Friday, October 05, 2007

Write like you mean it!

Okay so I've been having trouble writing something about my dad. It needs to be about him, and not about our relationship, or am I wrong? How can I write something about someone without having my own feelings put in there. Isn't it about the relationship?

Well no it isn't. It's about a mans decent into confusion & chaos. It about the man's feelings on loosing himself. I know, I know movies have been done about this. Most recently a film called "Away from her" by Sarah Polley has tackled this issue with great skill, and has been hailed by critics as a wonderful and powerful film. I have not seen the film since I was writing something that was similar, and I didn't not want to be dismayed by what I had written and what Ms Polley film had portrayed. In no way could I probably approach what Sarah Polley had done due to my budgetary restraints, but I am hoping to make it a true account of how my father felt as he was being taken from us ever so slowly.

Why do I write about this here? Partly to try and express the difficulty of writing good material. I know that it will take me some time to complete this project, but it is something I am passionate about, and its something I feel worth saying. I have no high expectations for this film other then to tell my fathers story to his grandchildren. The grandchildren he never got to see. The film is a worthwhile endeavor and something that I really want to make work. I don't know if I can pull it off given the budgetary constraints.
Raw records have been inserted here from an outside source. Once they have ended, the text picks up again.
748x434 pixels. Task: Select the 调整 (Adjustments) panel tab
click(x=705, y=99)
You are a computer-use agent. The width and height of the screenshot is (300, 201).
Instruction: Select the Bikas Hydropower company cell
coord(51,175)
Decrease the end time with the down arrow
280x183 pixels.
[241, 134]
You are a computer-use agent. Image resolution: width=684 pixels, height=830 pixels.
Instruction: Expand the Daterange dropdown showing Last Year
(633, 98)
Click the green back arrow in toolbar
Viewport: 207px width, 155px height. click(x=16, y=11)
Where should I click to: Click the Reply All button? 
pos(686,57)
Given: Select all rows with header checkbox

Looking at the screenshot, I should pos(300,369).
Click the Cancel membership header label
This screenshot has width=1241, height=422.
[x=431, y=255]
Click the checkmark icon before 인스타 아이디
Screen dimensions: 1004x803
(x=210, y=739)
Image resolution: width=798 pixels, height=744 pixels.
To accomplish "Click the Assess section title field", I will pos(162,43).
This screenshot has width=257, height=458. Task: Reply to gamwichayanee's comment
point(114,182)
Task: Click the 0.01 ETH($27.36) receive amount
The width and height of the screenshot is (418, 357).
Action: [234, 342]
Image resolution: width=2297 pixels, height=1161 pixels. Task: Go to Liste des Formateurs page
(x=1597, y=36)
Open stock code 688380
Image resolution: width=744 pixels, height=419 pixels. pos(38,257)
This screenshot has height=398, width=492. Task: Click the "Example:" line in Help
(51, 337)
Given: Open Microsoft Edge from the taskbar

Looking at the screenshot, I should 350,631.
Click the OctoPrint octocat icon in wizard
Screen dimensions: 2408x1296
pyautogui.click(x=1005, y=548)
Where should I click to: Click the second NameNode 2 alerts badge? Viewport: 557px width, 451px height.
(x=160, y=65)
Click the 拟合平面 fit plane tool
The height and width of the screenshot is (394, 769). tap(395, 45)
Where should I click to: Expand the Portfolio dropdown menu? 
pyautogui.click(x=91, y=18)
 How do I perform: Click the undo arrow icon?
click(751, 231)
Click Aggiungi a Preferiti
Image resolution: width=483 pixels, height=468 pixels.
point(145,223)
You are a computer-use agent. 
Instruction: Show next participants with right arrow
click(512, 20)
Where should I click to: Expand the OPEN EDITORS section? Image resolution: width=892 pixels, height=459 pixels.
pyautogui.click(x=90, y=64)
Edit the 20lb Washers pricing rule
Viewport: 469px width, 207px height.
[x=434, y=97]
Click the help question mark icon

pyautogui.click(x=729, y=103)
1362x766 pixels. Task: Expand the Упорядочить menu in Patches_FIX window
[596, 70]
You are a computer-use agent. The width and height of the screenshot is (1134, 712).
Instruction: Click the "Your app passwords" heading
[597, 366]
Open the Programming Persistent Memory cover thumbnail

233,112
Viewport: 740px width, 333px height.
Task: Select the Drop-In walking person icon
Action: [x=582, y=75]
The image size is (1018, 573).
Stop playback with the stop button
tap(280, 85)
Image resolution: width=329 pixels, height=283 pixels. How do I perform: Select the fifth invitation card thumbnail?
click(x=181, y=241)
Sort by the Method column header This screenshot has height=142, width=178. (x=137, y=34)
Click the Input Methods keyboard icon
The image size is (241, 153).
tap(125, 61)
Every time I think about the story I dread writing about it. I feel that I may never do justice to the memory of my father. As I write I seem to reject more ideas or material then I accept, and I know I'm self censoring myself at times. It's not about me, it's about a fathers journey. It spans 80's years, and a lifetime of achievements that are good and bad.

Finding the time, and getting it all down on paper seems a chore. I've at least identified what I want to do, but the task at hand still seems daunting. I know I can make a film. My first film showed me that, but this time it's personal and it means a lot more to me. Wish me luck I'm going to need it.